About this task: Images are not part of the copy; transcribe all the data exactly.

Collected data entries
Content starts

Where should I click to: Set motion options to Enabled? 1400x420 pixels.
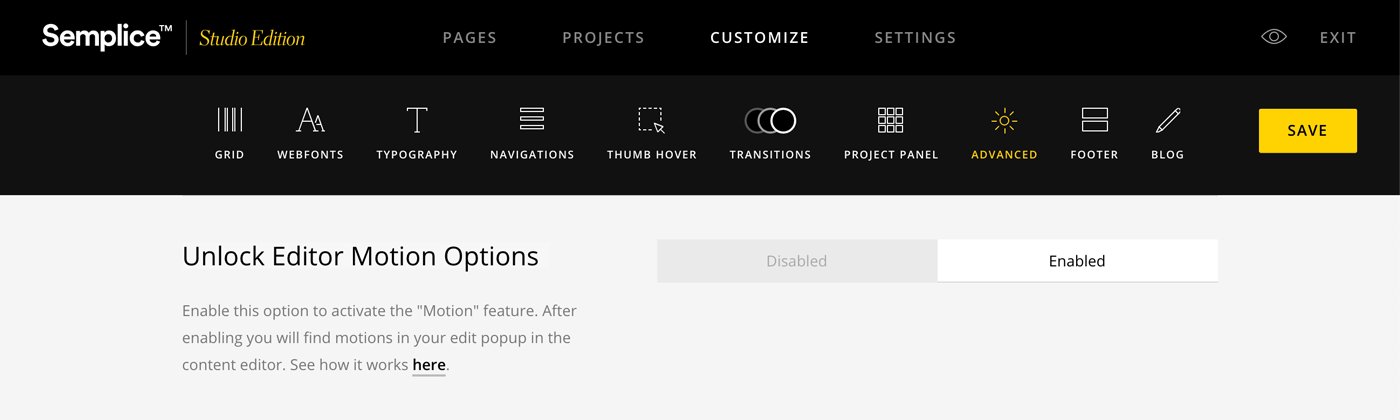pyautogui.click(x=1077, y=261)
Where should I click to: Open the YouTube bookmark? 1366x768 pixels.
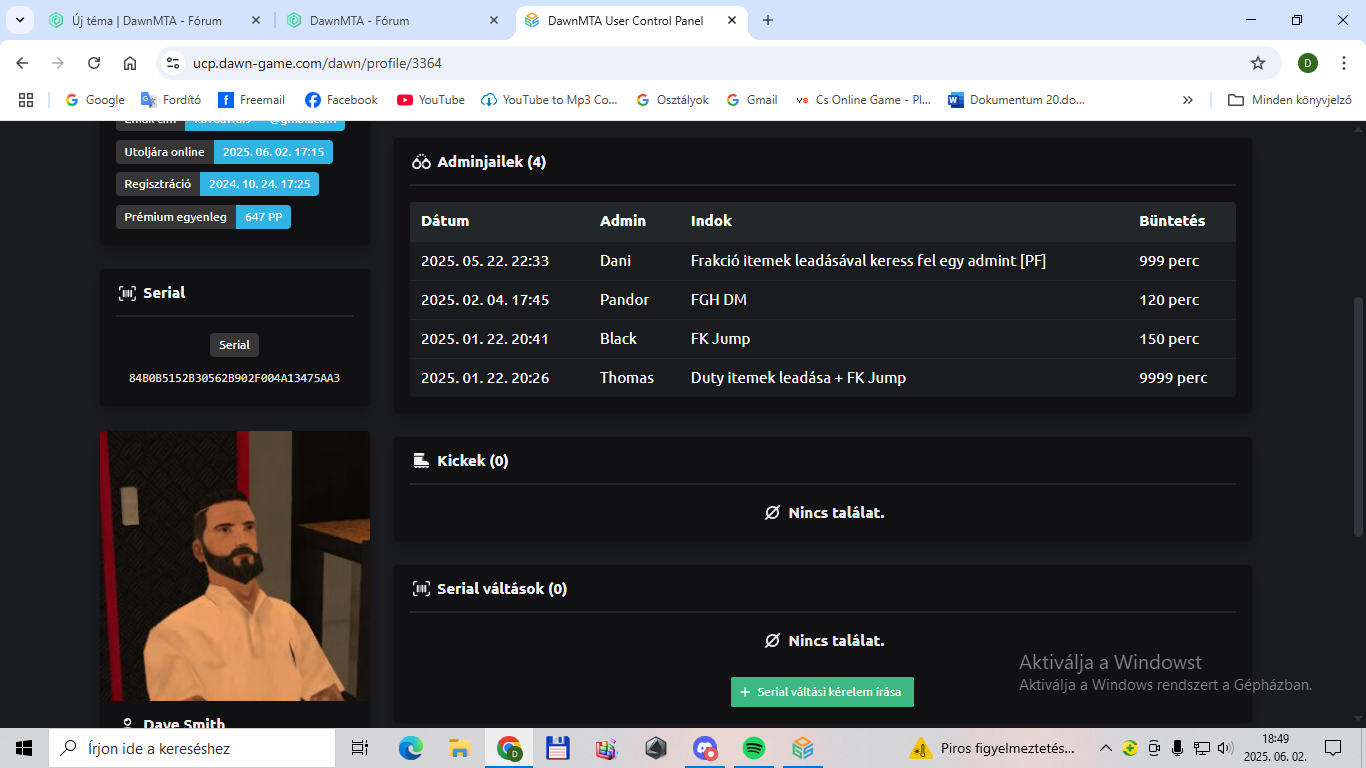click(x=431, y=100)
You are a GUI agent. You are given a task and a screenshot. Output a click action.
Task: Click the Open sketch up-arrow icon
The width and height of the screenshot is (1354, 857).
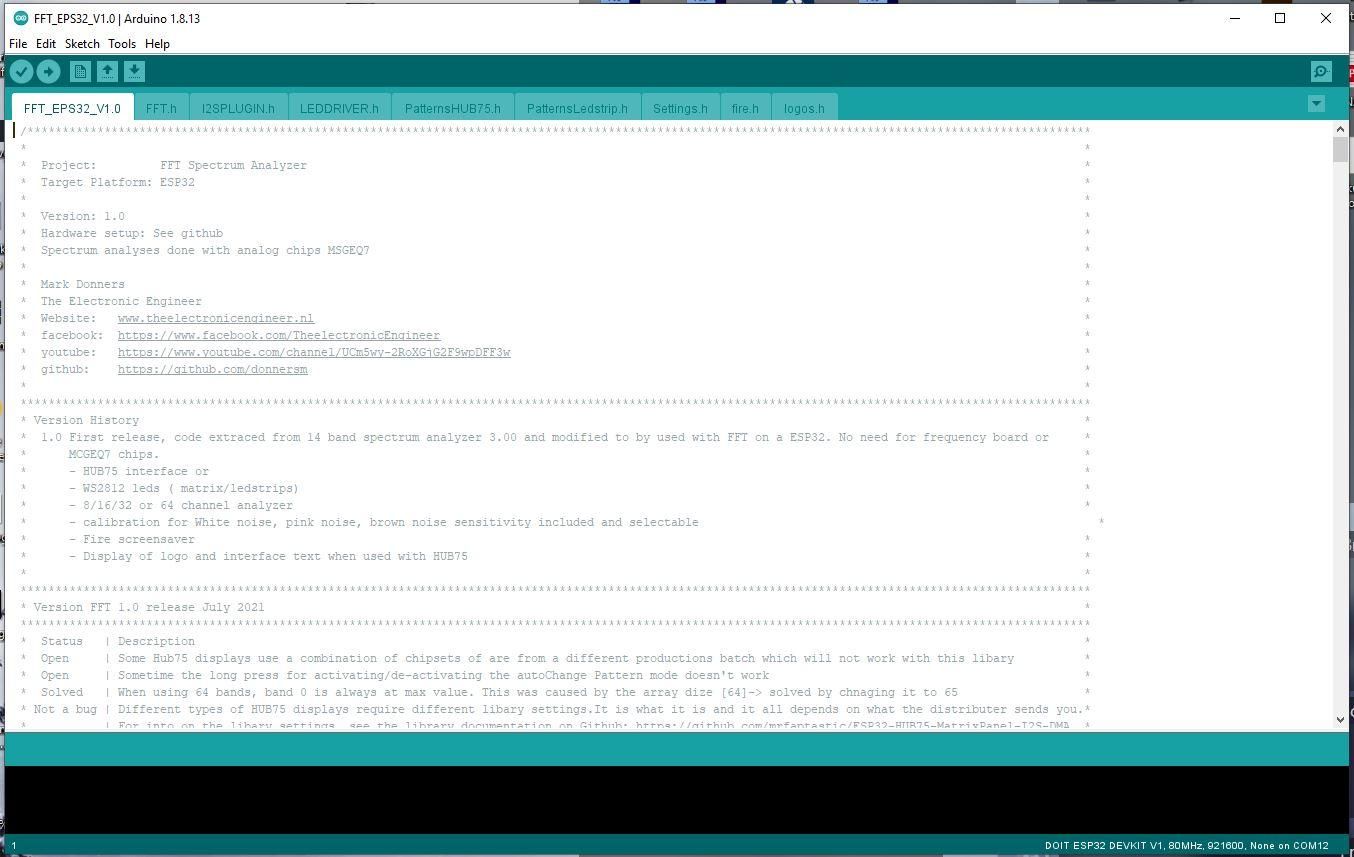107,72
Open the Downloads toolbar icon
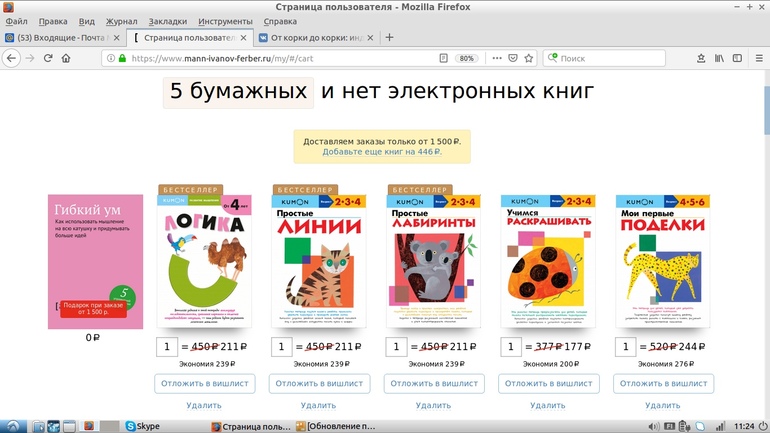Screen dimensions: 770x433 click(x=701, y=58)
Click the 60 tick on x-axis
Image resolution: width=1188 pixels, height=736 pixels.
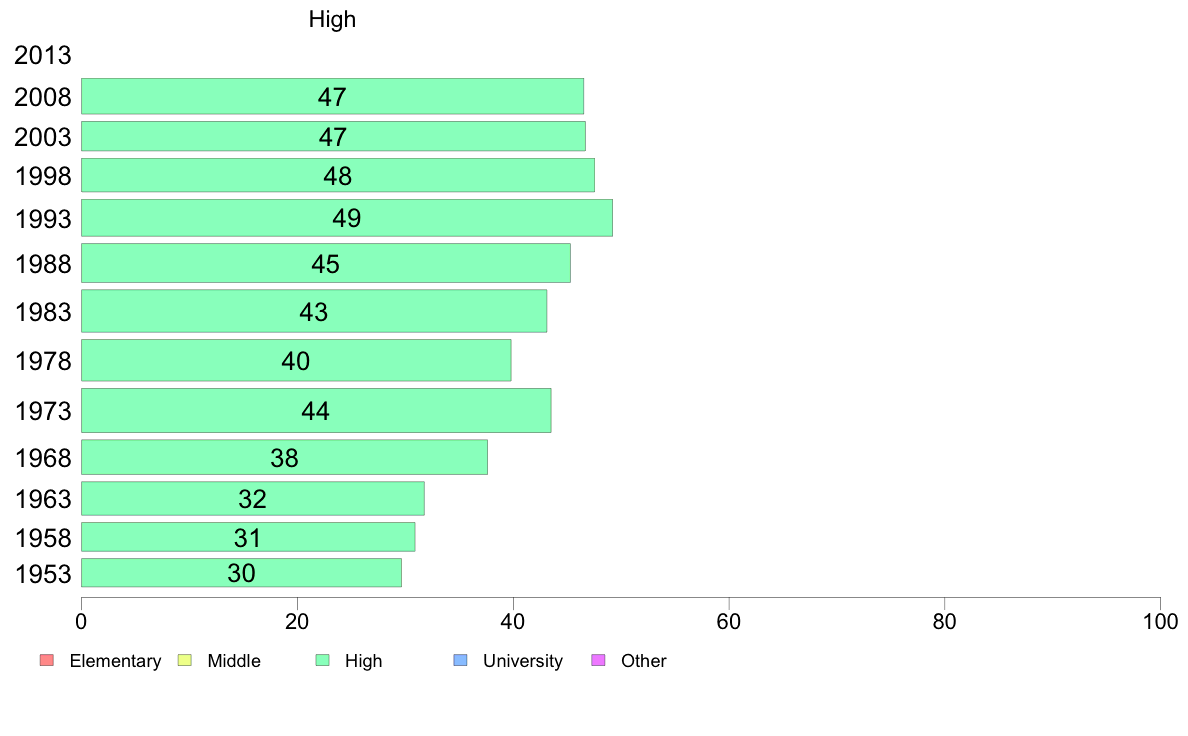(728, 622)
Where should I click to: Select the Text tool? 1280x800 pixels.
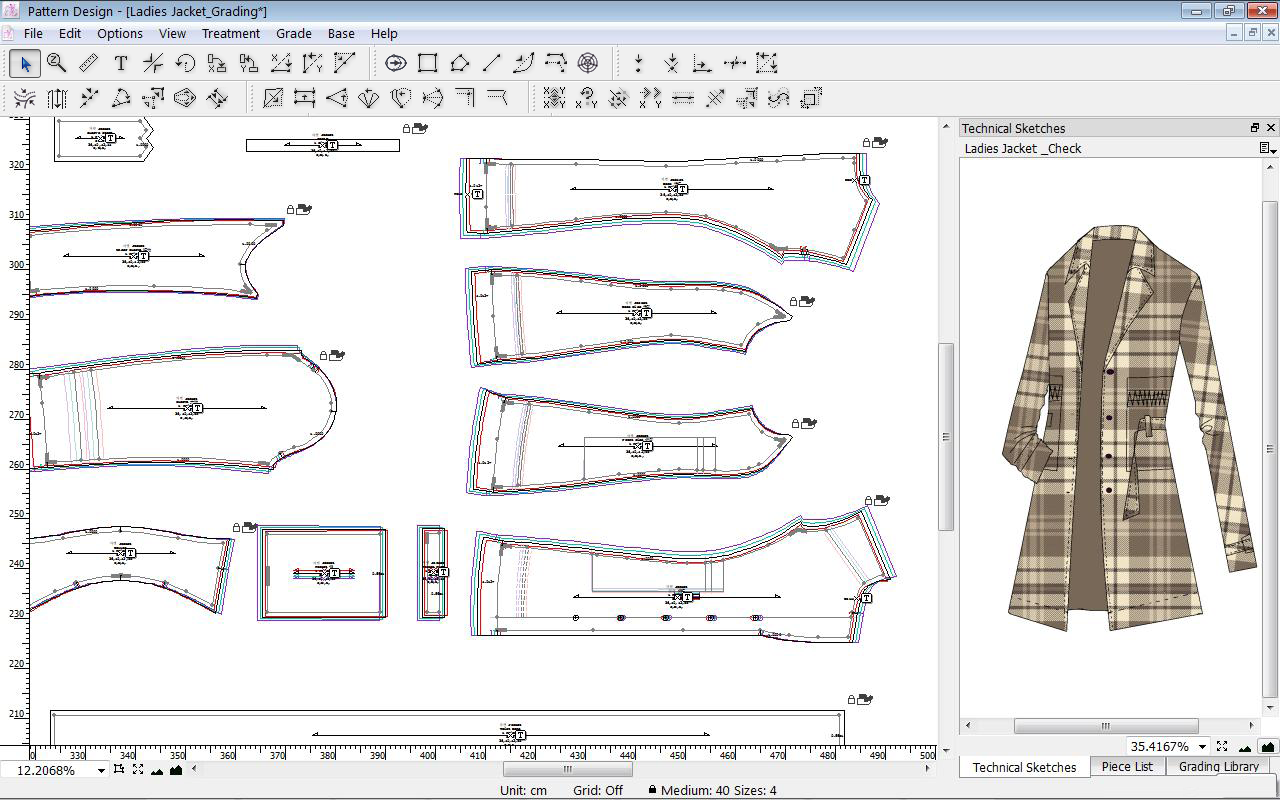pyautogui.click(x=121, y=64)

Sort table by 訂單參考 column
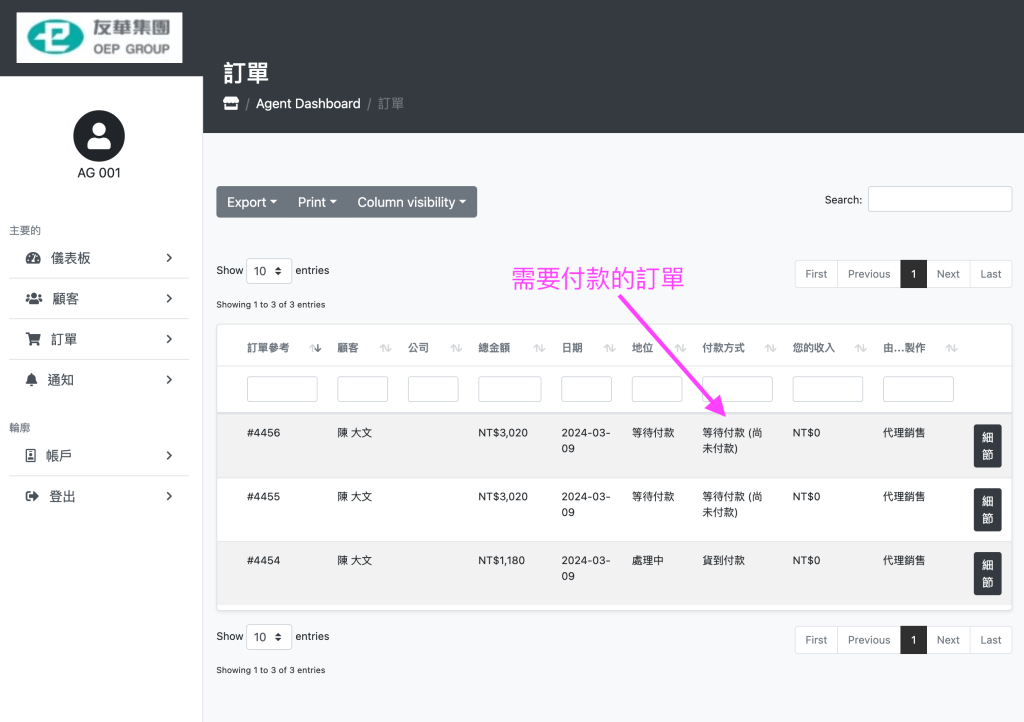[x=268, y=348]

Content ends

Written solution:
Where should I click to: Set motion options to Enabled? 1400x420 pixels.
pyautogui.click(x=1077, y=261)
Where should I click to: Open the YouTube bookmark? 1366x768 pixels.
click(x=431, y=100)
You are a GUI agent. You are given a task and a screenshot. Output a click action.
Task: Click the Open sketch up-arrow icon
The width and height of the screenshot is (1354, 857).
107,72
Open the Downloads toolbar icon
Screen dimensions: 770x433 click(x=701, y=58)
Click the 60 tick on x-axis
Image resolution: width=1188 pixels, height=736 pixels.
(728, 622)
Where should I click to: Select the Text tool? 1280x800 pixels.
pyautogui.click(x=121, y=64)

Sort table by 訂單參考 column
[x=268, y=348]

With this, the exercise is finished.